** DATASET RECORDS follows **

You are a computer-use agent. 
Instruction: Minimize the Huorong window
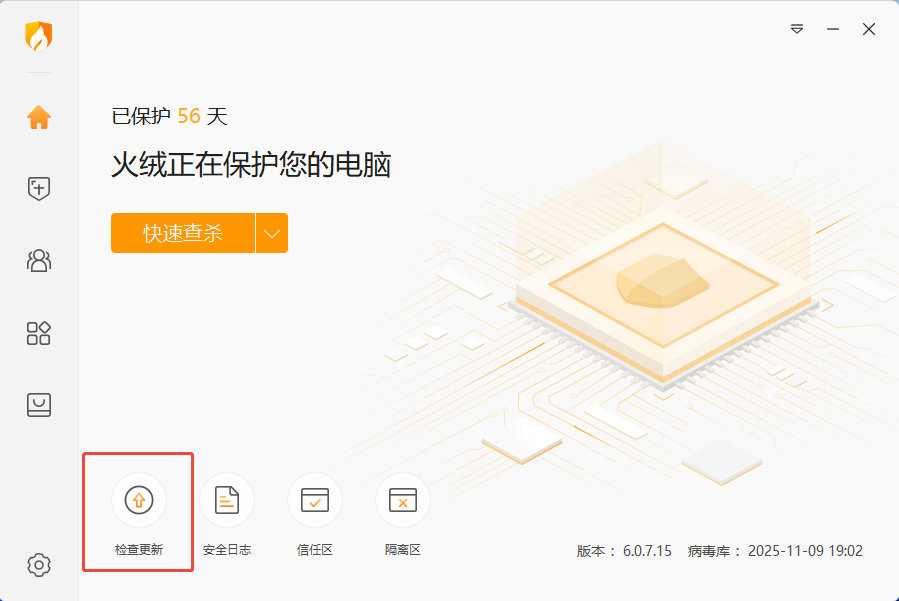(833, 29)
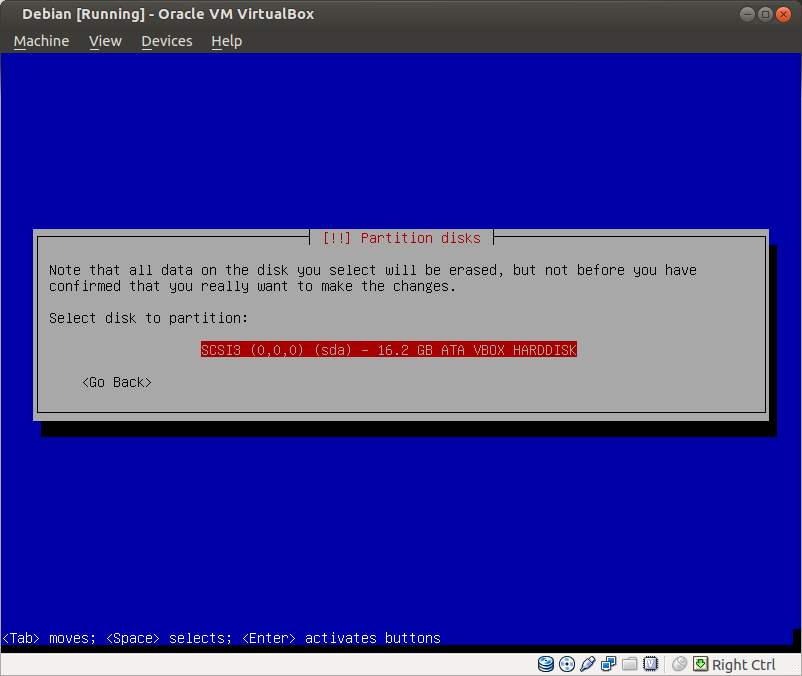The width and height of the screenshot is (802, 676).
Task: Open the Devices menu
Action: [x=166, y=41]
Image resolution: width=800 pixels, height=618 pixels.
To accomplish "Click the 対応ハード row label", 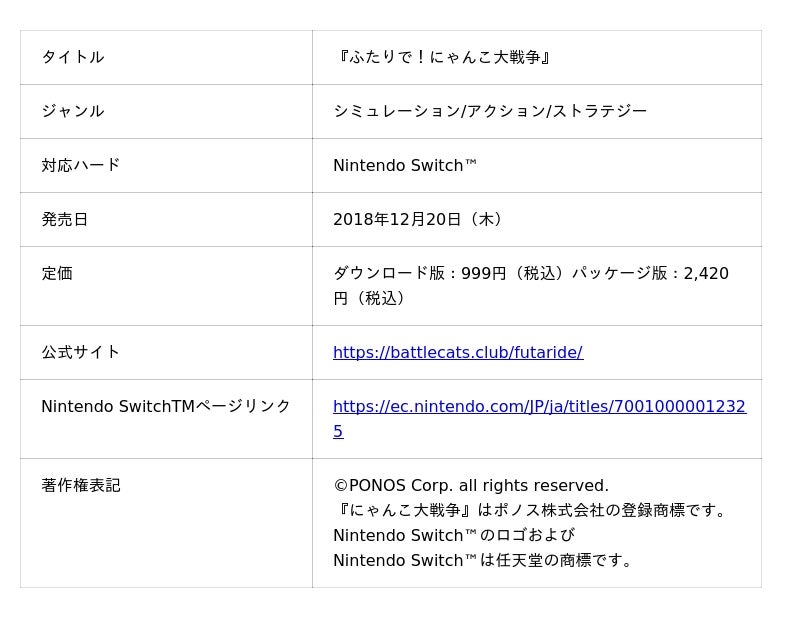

** End of DATASET RECORDS **

BRIEF
Repeat the entries word for word and skip the pictures.

RESULT OF THE EXERCISE
You are a computer-use agent. 
Instruction: Minimize the Huorong window
(833, 29)
The width and height of the screenshot is (802, 676).
Task: Open the Devices menu
Action: [x=166, y=41]
Image resolution: width=800 pixels, height=618 pixels.
To accomplish "Click the 対応ハード row label", 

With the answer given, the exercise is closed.